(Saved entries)
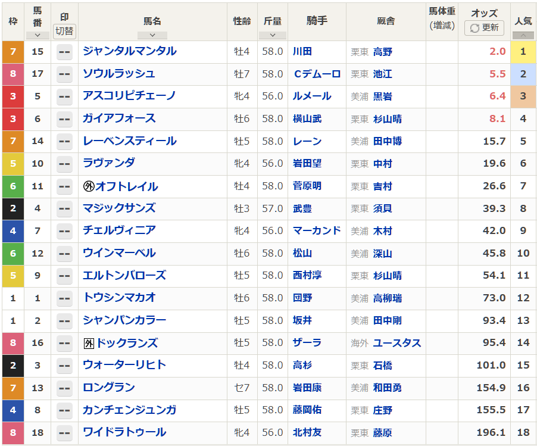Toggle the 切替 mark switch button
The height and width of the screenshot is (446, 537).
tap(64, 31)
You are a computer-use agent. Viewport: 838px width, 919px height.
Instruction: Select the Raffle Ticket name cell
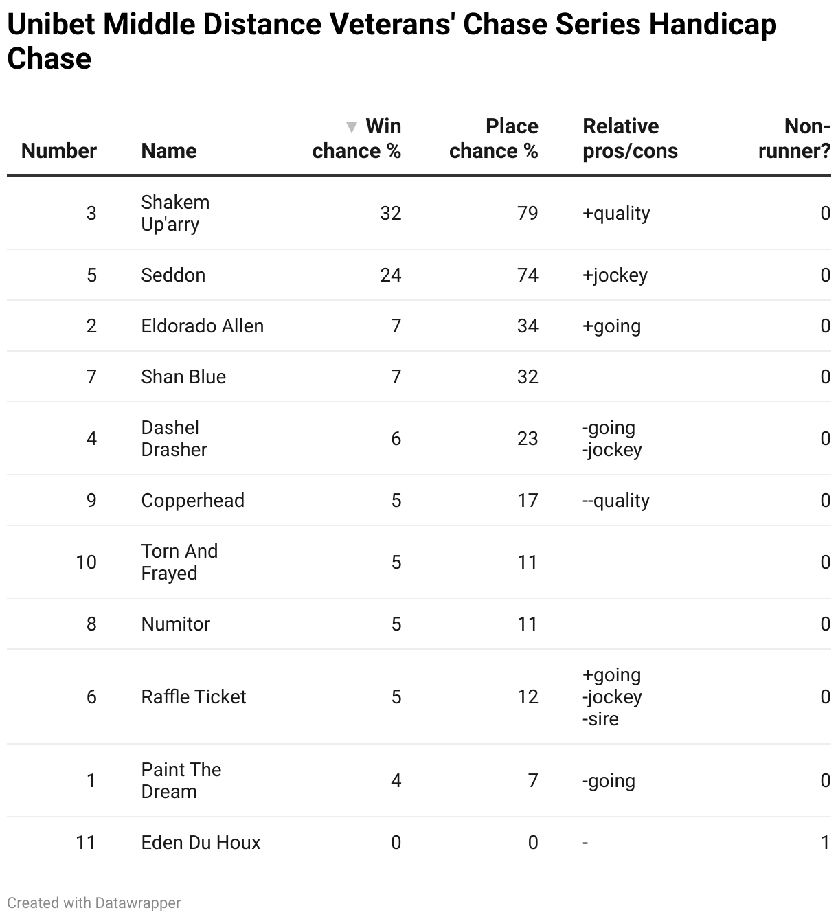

The problem
The lines from the one containing "You are a computer-use" through the last line of the records are what you should copy, word for word and nothing else, with pictures left out.

The completed task
You are a computer-use agent. Viewport: 838px width, 919px height.
Instruction: Select the Raffle Ticket name cell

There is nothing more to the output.